The original, Confederate government contract called for the manufacture of a weapon comparable to the M1860 Colt Army; in actuality, the Spiller & Burr pistol is a near identical copy of the Whitney Navy revolver. The Spiller & Burr pistol’s frame, grip and back straps are all cast from brass, as opposed to the comparable components of the Whitney, which are steel. Both the Whitney, and the Spiller & Burr were .36 caliber, six-shot, single action, percussion revolvers, with two-piece wood grips, octagonal barrels and a toggle link, loading lever.

This example remains in overall very good to fine condition.

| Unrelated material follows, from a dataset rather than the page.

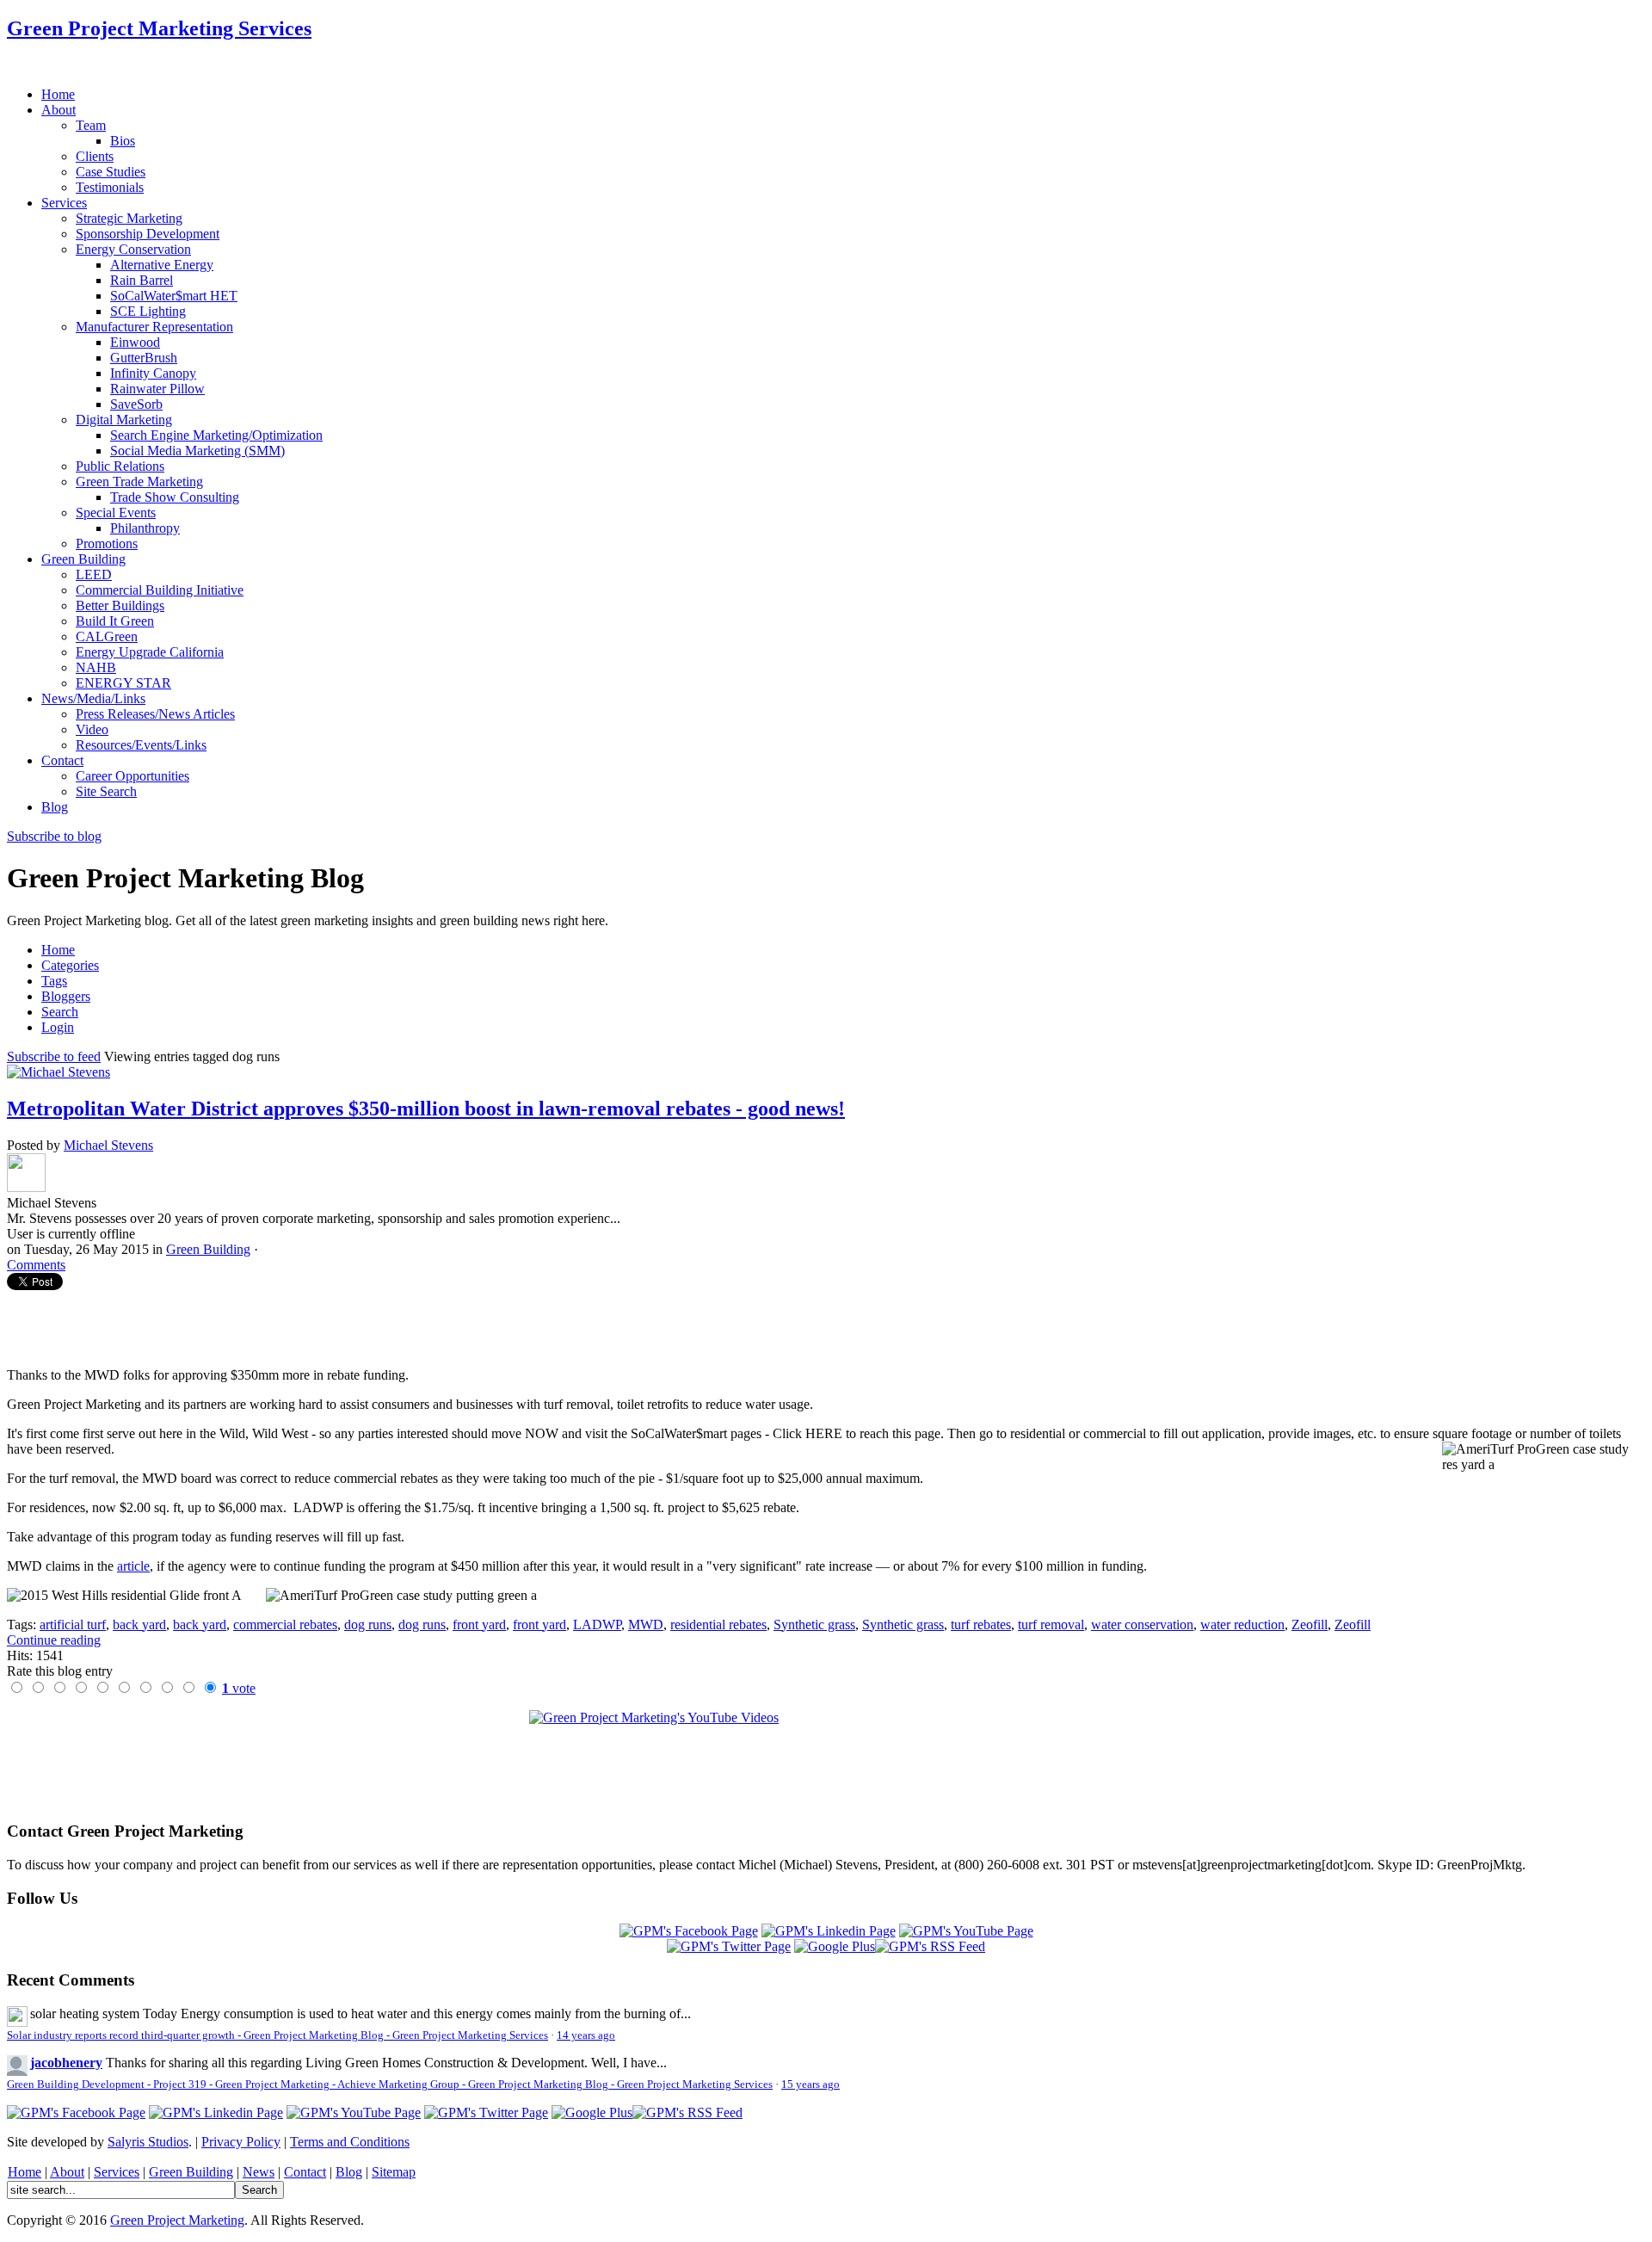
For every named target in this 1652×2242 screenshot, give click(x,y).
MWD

There appears, on the left side of the frame, a sharply stamped “CS”. All of the serial numbers, on this pistol – 900 – match – this number appears on the barrel, loading lever, butt strap, on the interior of the trigger guard, on the frame (beneath the trigger guard) and penciled on the interior of both grips. The top of the octagonal barrel is blank and does not have the company name; no inspector’s marks are visible. The steel of the cylinder evidences intentional “twisting” utilized to reinforce the lesser quality metal used to make the gun. There are some traces of original finish to the steel; the brass exhibits a fine, aged patina; the grips retain their original, factory finish. The hammer functions properly, although the cylinder does not index well. Overall, this is an excellent example of a rare, Confederate pistol.